Die mittelalterliche Platzanlage des Domplatzes überschauend, lenkt die Aufnahme den Blick auf das U-förmig angelegte Gebäude des heutigen Zentralmagazins Naturwissenschaftlicher
Sammlungen. Das spätklassizistische Gebäude wurde ursprünglich 1839 / 40 als Universitätsklinik von Johann Justus Peter Schulze (1785 – 1855) errichtet. Es erfolgten Umbauten unter den Architekten Otto Kilburger (1863 – 1951) und Emil Streichert (1848 – 1929). Seit 1886 befindet sich hier die Zoologische Sammlung der Universität.

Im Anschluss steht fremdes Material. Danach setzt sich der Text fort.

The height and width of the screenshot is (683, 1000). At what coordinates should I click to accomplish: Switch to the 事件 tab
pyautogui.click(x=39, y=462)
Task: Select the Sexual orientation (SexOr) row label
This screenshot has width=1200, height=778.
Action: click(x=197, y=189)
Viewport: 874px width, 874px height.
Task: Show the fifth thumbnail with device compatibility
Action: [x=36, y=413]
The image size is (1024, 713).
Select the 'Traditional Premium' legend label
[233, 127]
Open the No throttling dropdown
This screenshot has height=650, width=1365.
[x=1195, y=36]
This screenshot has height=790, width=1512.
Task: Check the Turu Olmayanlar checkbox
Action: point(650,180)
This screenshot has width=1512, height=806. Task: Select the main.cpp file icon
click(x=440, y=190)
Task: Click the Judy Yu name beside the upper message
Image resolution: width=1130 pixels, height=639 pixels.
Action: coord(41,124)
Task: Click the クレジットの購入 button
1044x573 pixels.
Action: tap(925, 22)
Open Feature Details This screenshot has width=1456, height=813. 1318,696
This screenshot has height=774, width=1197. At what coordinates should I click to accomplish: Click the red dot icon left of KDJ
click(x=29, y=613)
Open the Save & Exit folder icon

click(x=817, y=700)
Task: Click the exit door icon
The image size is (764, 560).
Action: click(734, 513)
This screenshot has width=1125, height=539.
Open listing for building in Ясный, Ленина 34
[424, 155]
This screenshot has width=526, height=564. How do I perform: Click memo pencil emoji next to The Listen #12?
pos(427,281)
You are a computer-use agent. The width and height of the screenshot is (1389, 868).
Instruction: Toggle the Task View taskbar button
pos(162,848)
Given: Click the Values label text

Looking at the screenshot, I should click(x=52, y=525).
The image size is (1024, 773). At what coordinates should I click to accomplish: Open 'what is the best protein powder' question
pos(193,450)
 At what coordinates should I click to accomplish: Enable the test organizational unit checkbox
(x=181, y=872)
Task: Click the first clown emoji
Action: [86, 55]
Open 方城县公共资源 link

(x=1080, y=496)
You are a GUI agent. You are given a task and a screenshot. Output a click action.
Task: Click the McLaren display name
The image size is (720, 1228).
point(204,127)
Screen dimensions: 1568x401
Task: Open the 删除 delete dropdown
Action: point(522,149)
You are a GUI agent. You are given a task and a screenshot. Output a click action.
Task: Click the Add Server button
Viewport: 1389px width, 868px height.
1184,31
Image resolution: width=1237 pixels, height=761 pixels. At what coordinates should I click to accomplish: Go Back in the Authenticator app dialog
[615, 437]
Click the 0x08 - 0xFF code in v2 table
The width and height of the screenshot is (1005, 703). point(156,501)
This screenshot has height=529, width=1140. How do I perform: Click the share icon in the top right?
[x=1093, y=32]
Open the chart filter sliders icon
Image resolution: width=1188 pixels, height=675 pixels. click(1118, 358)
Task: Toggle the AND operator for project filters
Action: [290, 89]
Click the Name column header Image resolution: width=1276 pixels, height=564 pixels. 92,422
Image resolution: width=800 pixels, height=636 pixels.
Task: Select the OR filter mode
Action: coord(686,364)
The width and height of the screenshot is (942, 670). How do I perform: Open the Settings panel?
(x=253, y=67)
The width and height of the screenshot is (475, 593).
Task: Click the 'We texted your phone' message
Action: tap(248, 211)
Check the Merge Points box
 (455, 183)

An der Südseite des Gebäudes ragt der Chor des 1271 gegründeten Dominikanerklosters auf.
Die dreischiffige Hallenkirche wurde 1523 zur Kollegiatsstiftskirche erhoben und seitdem als Dom bezeichnet. Heute wird sie von der Reformierten Gemeinde als Gotteshaus genutzt. Den
Platz nach Norden abschließend, stehen heute die Ende der 1980er Jahre errichteten Neubauten.
Wulf Brandstädter (geb. 1937) entwickelte einen eigenen Plattentypus „Halle / IW 84-IB“ für den industriellen Wohnungsbau, der mit Erkern, Loggien und Dachaufsätzen, trotz monolithischer
Großplattenbauweise, eine belebte Fassadengestaltung erlaubte. Brandstädter erhielt hierfür den Architekturpreis der DDR.
Auf der Platzmitte steht der sogenannte Lebenskreis-Brunnen, der die Botschaft „Das Leben besiegt den Tod” verkündet. Der Brunnen mit Sandsteinsockel und Bronzeskulpturen wurde 1986 von Horst Brühmann (1942 – 2014) geschaffen.